● **WHAT YOU WILL DO**
Show all the lines in the data below that include the word "Part".

[Items listed in a dataset]
◆ ◆ ◆

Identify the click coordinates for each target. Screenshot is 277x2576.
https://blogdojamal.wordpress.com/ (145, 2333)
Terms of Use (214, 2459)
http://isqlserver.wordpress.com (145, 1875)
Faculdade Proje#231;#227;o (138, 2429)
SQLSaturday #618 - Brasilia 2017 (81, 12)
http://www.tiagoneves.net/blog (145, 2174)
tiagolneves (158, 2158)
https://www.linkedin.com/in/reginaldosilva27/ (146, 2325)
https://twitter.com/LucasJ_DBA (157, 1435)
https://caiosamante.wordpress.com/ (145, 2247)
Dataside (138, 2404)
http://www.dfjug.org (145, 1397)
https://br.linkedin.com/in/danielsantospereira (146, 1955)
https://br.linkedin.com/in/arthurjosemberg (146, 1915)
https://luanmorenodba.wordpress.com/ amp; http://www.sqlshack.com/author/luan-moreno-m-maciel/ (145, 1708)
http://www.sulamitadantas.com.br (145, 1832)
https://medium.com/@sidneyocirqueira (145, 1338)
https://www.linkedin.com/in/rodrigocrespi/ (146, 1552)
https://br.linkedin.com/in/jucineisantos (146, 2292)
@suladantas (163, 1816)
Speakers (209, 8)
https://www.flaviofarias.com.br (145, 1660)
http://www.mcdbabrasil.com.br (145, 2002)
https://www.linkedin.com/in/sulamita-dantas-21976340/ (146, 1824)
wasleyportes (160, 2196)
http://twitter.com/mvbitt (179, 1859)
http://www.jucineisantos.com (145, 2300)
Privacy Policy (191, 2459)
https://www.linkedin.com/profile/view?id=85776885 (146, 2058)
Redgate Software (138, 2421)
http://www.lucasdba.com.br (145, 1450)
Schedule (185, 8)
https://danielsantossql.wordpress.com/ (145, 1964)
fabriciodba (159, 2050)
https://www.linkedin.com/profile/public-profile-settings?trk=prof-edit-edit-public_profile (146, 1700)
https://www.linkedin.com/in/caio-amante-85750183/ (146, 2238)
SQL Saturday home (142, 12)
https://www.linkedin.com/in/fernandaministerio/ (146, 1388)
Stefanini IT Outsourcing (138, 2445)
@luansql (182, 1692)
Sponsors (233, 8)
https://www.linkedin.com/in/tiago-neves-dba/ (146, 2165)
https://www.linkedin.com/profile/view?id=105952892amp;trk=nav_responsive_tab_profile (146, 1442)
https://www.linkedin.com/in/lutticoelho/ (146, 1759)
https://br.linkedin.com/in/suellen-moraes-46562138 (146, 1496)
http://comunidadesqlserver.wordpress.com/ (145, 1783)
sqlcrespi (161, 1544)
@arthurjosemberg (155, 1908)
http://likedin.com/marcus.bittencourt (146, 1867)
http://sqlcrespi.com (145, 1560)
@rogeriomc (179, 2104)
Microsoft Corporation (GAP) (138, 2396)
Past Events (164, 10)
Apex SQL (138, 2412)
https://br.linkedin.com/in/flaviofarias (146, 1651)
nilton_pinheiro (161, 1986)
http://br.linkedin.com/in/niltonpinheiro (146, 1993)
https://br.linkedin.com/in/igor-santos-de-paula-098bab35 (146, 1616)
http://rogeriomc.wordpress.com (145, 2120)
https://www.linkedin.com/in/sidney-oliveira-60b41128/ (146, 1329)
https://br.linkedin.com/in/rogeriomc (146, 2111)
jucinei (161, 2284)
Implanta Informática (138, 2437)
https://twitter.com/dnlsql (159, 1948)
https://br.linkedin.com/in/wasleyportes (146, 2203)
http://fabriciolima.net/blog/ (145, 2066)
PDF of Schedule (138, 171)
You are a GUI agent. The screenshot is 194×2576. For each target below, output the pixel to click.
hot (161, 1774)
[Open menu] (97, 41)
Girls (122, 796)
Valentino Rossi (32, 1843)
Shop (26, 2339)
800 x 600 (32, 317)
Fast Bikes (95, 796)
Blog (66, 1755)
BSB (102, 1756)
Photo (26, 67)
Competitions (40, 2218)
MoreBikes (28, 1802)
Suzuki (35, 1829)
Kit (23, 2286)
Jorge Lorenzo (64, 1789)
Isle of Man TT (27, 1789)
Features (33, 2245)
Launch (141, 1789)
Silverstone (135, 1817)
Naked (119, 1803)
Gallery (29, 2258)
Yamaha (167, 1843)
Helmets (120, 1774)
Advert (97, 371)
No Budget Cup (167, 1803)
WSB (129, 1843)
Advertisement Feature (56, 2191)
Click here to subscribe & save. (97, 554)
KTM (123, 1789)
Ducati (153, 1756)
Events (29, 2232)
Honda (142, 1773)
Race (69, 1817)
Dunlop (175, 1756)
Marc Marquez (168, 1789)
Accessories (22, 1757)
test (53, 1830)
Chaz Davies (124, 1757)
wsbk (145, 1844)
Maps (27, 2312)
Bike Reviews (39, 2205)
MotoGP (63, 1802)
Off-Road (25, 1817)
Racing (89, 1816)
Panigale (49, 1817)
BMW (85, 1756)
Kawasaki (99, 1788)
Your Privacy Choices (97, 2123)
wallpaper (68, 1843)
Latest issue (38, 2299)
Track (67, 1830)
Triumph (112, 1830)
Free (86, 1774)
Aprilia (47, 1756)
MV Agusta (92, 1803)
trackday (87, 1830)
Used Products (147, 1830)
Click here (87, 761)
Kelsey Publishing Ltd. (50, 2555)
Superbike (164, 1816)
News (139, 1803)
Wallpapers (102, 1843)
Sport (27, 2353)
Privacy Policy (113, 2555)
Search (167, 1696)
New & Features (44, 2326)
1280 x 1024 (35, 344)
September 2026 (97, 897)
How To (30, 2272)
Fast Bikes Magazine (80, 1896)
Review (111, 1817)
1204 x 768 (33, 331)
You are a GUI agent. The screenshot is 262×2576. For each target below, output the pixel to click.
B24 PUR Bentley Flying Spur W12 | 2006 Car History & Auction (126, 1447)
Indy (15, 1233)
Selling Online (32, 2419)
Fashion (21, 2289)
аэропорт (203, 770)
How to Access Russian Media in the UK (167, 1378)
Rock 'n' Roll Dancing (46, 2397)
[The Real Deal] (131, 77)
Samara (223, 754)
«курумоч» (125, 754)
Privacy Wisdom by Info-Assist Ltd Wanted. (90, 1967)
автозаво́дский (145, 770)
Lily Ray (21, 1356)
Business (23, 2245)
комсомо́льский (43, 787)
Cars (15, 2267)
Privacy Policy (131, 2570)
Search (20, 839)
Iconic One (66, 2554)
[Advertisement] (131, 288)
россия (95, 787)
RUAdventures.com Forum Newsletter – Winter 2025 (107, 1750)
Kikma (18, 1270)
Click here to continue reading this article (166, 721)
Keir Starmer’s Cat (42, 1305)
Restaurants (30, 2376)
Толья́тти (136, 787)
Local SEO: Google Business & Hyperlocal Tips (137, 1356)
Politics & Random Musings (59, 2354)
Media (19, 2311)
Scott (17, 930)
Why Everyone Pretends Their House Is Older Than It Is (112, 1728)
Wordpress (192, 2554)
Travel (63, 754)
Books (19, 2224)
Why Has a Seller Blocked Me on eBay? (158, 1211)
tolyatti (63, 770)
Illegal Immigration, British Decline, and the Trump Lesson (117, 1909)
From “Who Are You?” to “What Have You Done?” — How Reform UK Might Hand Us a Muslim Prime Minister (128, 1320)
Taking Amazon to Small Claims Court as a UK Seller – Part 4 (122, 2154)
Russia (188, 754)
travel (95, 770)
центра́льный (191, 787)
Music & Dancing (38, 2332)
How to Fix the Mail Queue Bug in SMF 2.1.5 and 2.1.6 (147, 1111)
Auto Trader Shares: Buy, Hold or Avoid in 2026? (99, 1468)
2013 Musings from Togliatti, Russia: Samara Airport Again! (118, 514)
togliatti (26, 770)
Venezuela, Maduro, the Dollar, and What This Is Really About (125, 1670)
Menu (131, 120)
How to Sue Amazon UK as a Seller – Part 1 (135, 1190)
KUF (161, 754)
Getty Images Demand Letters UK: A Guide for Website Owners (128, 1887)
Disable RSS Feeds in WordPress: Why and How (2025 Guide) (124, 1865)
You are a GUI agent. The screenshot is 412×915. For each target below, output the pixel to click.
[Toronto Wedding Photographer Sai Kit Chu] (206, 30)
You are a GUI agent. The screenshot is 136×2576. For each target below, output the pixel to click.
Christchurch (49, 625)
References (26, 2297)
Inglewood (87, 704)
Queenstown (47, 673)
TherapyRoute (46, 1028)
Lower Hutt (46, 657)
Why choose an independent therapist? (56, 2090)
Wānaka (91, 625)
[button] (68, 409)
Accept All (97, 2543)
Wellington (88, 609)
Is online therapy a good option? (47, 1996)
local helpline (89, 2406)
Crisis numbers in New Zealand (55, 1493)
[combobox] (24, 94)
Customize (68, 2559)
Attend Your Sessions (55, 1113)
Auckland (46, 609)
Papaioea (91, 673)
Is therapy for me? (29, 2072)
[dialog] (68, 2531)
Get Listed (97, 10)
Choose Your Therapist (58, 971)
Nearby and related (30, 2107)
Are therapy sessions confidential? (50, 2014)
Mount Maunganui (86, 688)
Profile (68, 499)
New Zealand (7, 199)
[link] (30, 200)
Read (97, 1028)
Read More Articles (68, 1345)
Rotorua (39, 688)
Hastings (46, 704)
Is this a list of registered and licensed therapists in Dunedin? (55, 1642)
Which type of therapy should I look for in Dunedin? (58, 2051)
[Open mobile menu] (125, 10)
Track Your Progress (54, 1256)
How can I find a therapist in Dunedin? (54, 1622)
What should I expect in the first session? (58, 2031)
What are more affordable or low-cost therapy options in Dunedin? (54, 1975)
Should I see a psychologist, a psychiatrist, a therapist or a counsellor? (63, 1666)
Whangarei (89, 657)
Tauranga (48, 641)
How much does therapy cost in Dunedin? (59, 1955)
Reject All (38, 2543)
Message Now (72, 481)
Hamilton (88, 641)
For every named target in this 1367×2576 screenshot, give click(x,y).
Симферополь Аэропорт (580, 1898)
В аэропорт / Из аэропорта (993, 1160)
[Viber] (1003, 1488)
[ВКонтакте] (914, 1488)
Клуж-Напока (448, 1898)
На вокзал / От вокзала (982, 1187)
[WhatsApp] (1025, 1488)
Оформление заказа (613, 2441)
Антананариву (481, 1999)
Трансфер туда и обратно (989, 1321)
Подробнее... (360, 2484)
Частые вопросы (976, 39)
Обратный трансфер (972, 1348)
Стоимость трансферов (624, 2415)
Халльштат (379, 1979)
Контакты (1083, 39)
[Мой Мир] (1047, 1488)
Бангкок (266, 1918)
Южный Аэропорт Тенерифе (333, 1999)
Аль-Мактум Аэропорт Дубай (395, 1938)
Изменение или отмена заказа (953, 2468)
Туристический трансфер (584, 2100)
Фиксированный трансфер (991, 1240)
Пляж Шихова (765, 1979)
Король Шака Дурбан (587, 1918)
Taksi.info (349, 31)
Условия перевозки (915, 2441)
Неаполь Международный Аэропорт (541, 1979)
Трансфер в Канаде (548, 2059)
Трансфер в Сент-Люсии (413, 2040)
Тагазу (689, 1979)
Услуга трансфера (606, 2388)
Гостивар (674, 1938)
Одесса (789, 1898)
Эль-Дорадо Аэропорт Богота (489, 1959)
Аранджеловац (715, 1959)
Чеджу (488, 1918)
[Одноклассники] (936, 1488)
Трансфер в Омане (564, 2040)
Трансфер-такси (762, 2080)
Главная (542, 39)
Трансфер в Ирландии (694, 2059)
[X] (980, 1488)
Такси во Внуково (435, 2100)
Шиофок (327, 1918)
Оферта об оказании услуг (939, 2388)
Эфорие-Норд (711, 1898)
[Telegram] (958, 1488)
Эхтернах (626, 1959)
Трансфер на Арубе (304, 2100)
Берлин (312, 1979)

◆ ◆ ◆

● **EXERCISE RESULT**
Taking Amazon to Small Claims Court as a UK Seller – Part 4 (122, 2154)
How to Sue Amazon UK as a Seller – Part 1 (135, 1190)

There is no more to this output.